QUANTO VI SENTITE HYPFI? CIOÈ, FATE MUSICA TRISTE MA SIETE PERSONE FELICI?
È una domanda che ci poniamo spesso, senza una risposta ben precisa. Di certo in molte delle nostre canzoni ci sono momenti emotivamente intensi e riflessivi, originati da riflessioni su momenti tristi, ma diciamo che siamo molto per i sentimenti complessi.

QUAL È LA CANZONE PIÙ TRISTE DEL VOSTRO ALBUM, FLASHBULBS, E PERCHÉ?
Possibile senza dubbio, perché è un pezzo molto complesso dal punto di vista emotivo, ma l’ispirazione per le riflessioni che hanno portato al testo della canzone sono originate da un evento comunque triste.

E QUAL È INVECE LA CANZONE PIÙ FELICE DELL’ALBUM?
Probabilmente Alle stelle, per lo stesso motivo, perché è forse la risposta positiva alla stessa riflessione che ci accompagnava per Possibile. In questo caso, da un certo punto in poi c’è un grande senso di bellezza e meraviglia che prende il sopravvento, molto “Kantianamente sublime”.

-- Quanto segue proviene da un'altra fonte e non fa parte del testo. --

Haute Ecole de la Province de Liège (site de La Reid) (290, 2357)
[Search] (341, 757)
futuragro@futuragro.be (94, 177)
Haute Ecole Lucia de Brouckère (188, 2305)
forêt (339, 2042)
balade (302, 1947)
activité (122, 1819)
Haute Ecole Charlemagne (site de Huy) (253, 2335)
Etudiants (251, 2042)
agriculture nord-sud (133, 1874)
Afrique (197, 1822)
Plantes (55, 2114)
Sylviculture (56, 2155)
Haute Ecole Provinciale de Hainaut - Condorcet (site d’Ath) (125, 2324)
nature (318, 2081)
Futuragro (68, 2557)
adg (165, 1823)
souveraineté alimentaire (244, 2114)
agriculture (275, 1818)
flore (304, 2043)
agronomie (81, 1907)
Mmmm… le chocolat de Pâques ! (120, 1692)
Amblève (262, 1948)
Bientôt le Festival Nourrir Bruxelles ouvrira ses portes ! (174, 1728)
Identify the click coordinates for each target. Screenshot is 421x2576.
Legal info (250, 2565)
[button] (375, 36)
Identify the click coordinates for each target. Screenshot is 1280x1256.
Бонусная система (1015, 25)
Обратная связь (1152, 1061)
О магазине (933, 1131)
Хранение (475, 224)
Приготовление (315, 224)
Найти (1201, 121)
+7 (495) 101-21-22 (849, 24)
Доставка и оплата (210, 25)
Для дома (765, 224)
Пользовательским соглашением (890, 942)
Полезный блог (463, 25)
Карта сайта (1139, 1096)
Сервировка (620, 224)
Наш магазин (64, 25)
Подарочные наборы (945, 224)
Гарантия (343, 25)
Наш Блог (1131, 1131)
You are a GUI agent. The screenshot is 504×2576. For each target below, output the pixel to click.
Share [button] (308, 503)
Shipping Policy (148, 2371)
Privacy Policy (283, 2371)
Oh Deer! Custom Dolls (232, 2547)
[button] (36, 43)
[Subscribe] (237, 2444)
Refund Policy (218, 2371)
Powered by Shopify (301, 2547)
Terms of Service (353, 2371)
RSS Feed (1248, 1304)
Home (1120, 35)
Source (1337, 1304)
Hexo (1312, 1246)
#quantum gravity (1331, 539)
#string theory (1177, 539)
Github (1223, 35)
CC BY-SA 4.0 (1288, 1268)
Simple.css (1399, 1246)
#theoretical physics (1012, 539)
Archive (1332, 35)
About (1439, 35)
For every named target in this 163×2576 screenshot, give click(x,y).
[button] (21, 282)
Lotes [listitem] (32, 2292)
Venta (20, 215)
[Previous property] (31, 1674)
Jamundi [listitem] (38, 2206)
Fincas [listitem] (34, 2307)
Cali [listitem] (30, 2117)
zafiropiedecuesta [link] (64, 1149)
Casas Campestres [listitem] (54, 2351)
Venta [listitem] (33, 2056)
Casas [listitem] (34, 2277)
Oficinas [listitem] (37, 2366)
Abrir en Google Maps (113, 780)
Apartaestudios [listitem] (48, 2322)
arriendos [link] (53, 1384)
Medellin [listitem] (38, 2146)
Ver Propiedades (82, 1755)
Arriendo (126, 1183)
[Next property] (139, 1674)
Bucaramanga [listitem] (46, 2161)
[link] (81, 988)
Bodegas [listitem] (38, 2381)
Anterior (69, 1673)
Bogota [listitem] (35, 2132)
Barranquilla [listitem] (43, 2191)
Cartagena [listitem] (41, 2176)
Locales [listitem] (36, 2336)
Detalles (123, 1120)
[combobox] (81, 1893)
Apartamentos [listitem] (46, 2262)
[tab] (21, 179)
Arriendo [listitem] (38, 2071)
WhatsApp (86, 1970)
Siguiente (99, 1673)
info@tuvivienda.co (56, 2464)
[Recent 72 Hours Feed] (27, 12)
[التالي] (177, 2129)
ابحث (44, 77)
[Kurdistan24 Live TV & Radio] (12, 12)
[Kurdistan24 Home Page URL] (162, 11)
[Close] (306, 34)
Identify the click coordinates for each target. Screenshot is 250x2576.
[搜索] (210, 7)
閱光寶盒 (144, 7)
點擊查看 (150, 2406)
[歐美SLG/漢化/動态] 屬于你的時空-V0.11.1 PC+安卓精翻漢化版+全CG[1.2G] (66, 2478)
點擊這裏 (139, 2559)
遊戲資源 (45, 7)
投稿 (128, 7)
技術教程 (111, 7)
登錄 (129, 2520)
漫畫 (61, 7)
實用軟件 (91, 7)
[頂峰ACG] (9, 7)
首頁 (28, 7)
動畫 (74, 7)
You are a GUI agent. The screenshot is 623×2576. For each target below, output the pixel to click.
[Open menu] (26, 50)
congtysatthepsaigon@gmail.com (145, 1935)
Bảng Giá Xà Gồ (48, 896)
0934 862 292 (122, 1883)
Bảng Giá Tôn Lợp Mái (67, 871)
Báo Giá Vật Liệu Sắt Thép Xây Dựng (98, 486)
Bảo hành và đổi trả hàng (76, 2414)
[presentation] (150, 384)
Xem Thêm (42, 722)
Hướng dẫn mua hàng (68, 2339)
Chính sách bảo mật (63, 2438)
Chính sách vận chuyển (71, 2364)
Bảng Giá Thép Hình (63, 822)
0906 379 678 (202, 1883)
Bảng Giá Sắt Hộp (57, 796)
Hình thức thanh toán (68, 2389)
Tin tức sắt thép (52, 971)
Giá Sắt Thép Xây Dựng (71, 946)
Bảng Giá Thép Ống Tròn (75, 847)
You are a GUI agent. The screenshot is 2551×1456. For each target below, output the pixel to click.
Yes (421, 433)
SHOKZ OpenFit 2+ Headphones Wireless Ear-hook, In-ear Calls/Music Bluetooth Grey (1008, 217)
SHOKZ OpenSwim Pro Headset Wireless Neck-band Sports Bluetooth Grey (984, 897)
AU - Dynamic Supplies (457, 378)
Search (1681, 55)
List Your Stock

IN CHE MODO LA VOSTRA MUSICA POTREBBE RENDERE FELICE CHI L’ASCOLTA?
Ci piace pensare che per una persona che si trova in uno stato di tristezza o inquietudine, un certo tipo di musica possa essere utile come un abbraccio o l’ascoltare lo sfogo di qualcuno. Magari non hai risolto i tuoi problemi, ma il condividere con qualcuno quello che provi, nel bene e anche nel male è uno dei doni più importanti che abbiamo.

QUALI SONO LE VOSTRE TRE CANZONI TRISTI PREFERITE DI SEMPRE?
Ne dico 3 su tutte. Una che a distanza di tanti anni continua a mettere i brividi è probabilmente In Loving Memory degli Alter Bridge. Poi ci metto Perth dei Bon Iver. Infine una chicca particolare, ovvero Il ragazzo della Via Gluck, perché è la prima vera canzone triste che ci è capitato di ascoltare da piccoli e che ci ha messo realmente tristezza.